A queima de lixo hospitalar volta a ser motivo de preocupação em Curitiba. Ontem pela manhã, um caminhão de incineração queimou uma grande quantidade de resíduos no pátio do Hospital Osvaldo Cruz, chamando a atenção da Central de Movimentos Populares e do Sindsaúde. Segundo as organizações, a fumaça, que estaria sendo liberada de forma irregular e sem controle, é extremamente prejudicial à saúde não só dos moradores próximos ao hospital, mas também dos próprios pacientes e dos funcionários que operam o maquinário. ‘‘Ela é feita todas as quintas-feiras no hospital’’, conta Sarah de Azevedo da ONG ambientalista Associação Xamã. ‘‘Mas há outros pontos, como a Unidade de Saúde de Campo Comprido, onde a queima é feita 24 horas por dia’’. Segundo a Xamã, oito aspectos das normas exigidas para a incineração não estariam sendo observados: falta de impermeabilização, de monitoramento do material químico que sai das chaminés dos caminhões, a altura dessas chaminés, que deve ser de 7 metros, o isolamento da área para a incineração, a falta de técnicos para a operação e de manuais para ações de emergência e a velocidade.

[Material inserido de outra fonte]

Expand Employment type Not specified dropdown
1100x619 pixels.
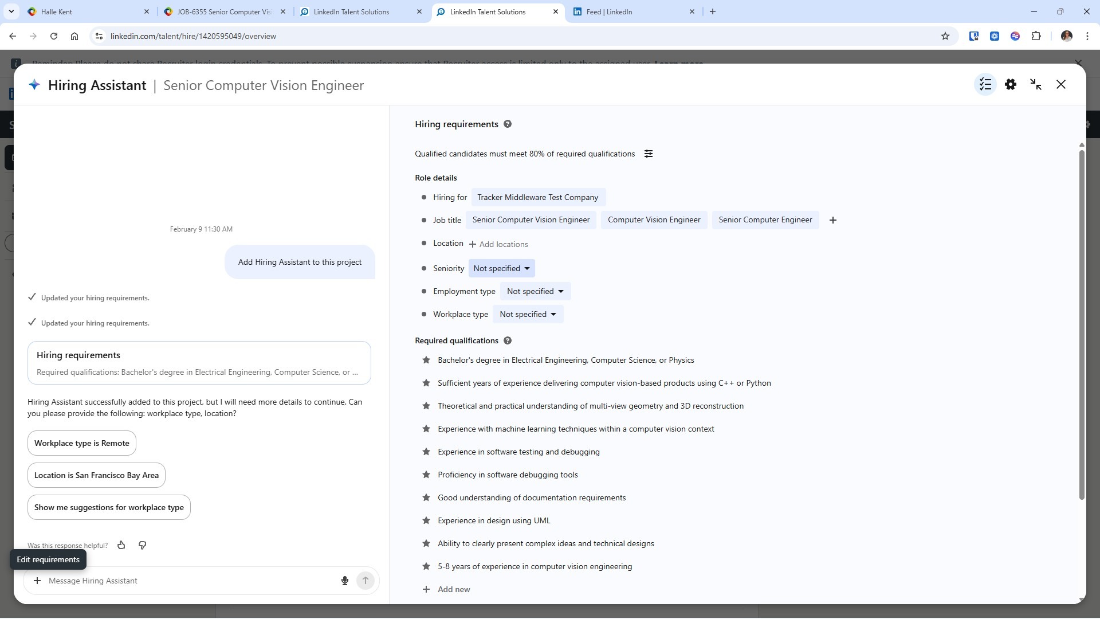[535, 291]
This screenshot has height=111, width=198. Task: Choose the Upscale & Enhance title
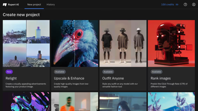coord(69,78)
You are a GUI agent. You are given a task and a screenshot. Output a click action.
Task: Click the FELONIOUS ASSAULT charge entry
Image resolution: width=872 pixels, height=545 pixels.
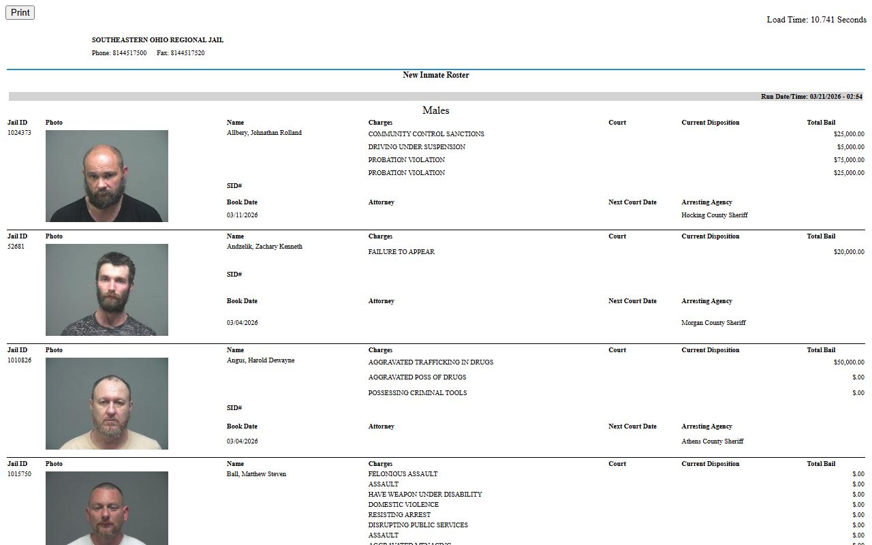[x=403, y=474]

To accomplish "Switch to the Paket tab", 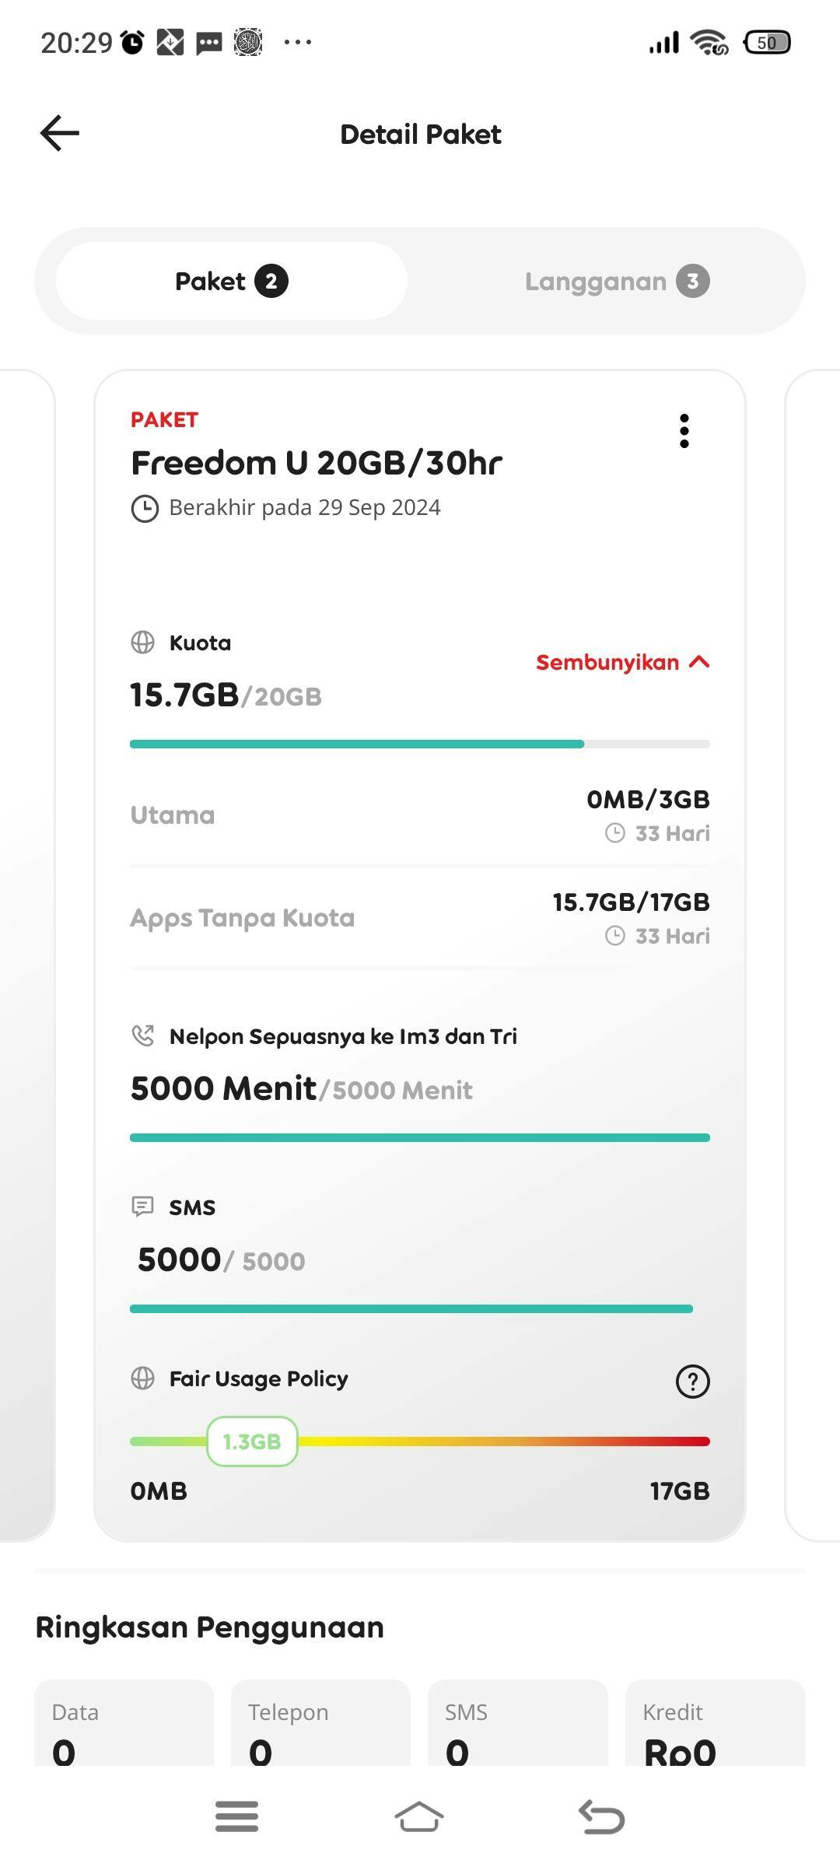I will tap(232, 281).
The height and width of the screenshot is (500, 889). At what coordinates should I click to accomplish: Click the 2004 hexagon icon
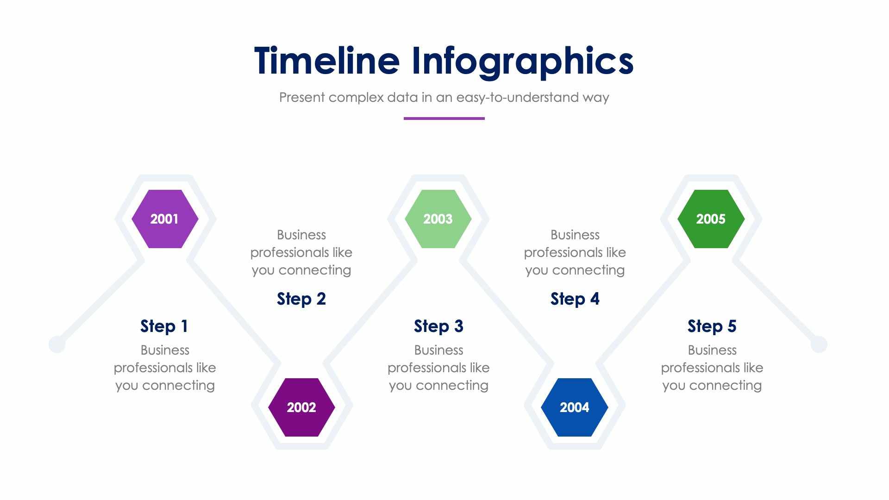(x=574, y=408)
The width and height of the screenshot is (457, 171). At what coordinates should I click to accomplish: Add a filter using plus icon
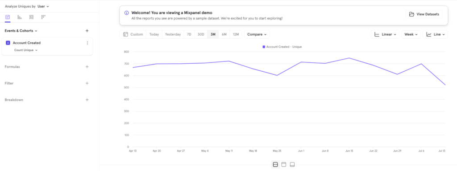tap(87, 83)
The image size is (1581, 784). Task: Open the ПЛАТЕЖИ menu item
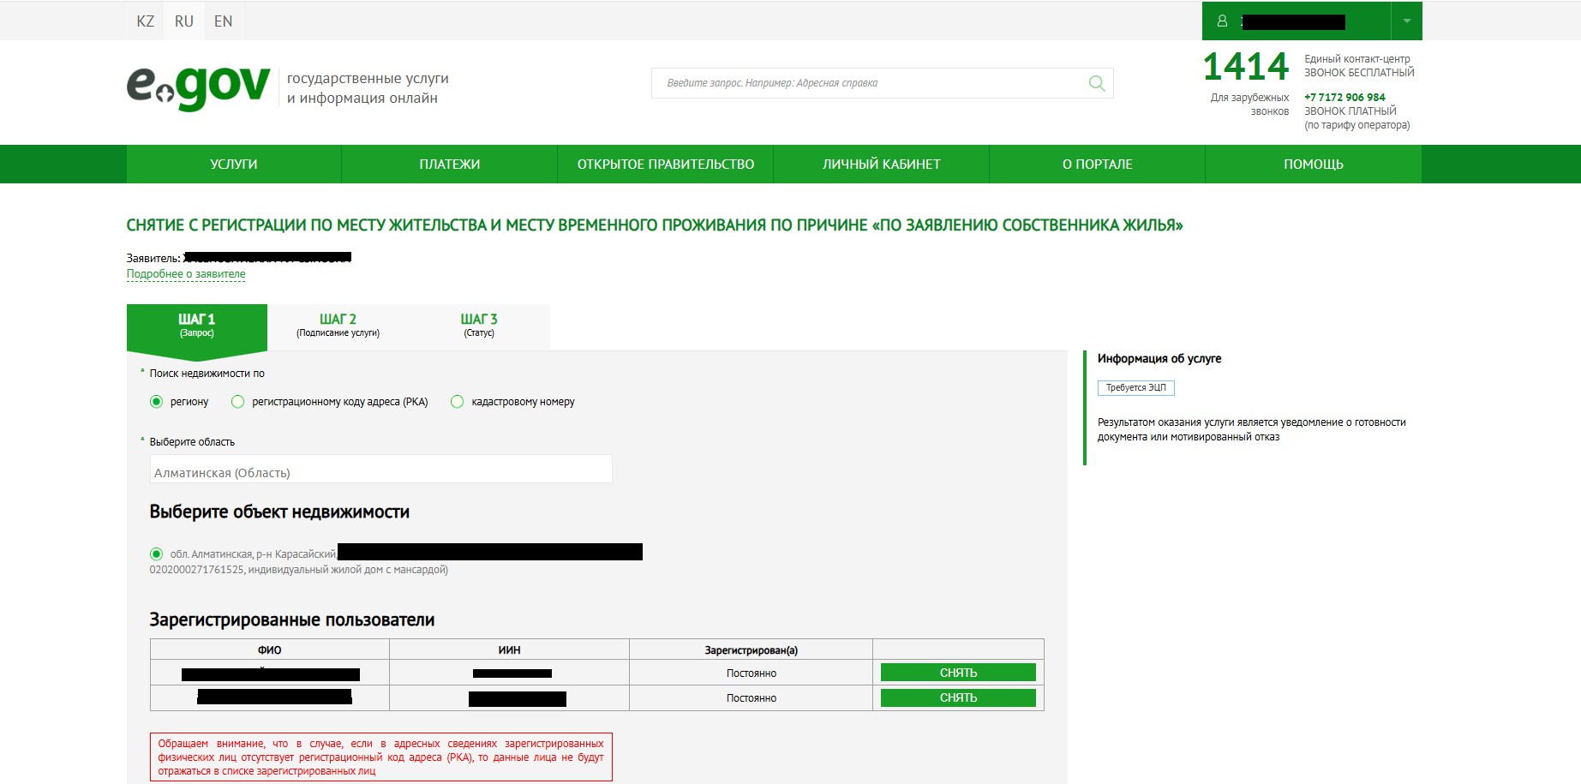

Usados desde 1997, os caminhões incineradores, de fabricação japonesa, são operados em outros sete pontos determinados de Curitiba, além do Hospital Osvaldo Cruz e da Unidade de Saúde de Campo Comprido.
‘‘São todos locais que foram avaliados e onde ficou constatado que não haveria nenhum tipo de dano ao meio ambiente’’, garante a diretora de pesquisa e monitoramento da Secretaria Municipal do Ambiente, Marilza Oliveira Dias.‘‘Medimos também a emissão de poluentes através da fumaça e verificamos que ela está dentro dos padrões considerados como normais. Não há emissão de dioxinas nem de furanos, considerados como tóxicos para a saúde’’.
De acordo com a secretaria é perfeitamente normal a preocupação com o tratamento do lixo hospitalar, uma vez que ele contém os chamados agentes patogênicos, causadores das doenças. ‘‘Mas a incineração’’, completa Marilza ‘‘é feita justamente para eliminar riscos’’.
Segundo os últimos levantamentos feitos são incineradas, por dia, cerca de duas toneladas de resíduos provenientes de 74 hospitais e unidades de saúde de Curitiba. ‘‘Antes todo o lixo tinha que receber um tratamento especial e ficava muito mais difícil o controle. Mas desde que implantamos a incineração e a separação seletiva do lixo, os resultados começaram a ser bem melhores. Apenas 30% do que é produzido precisa ser queimado’’.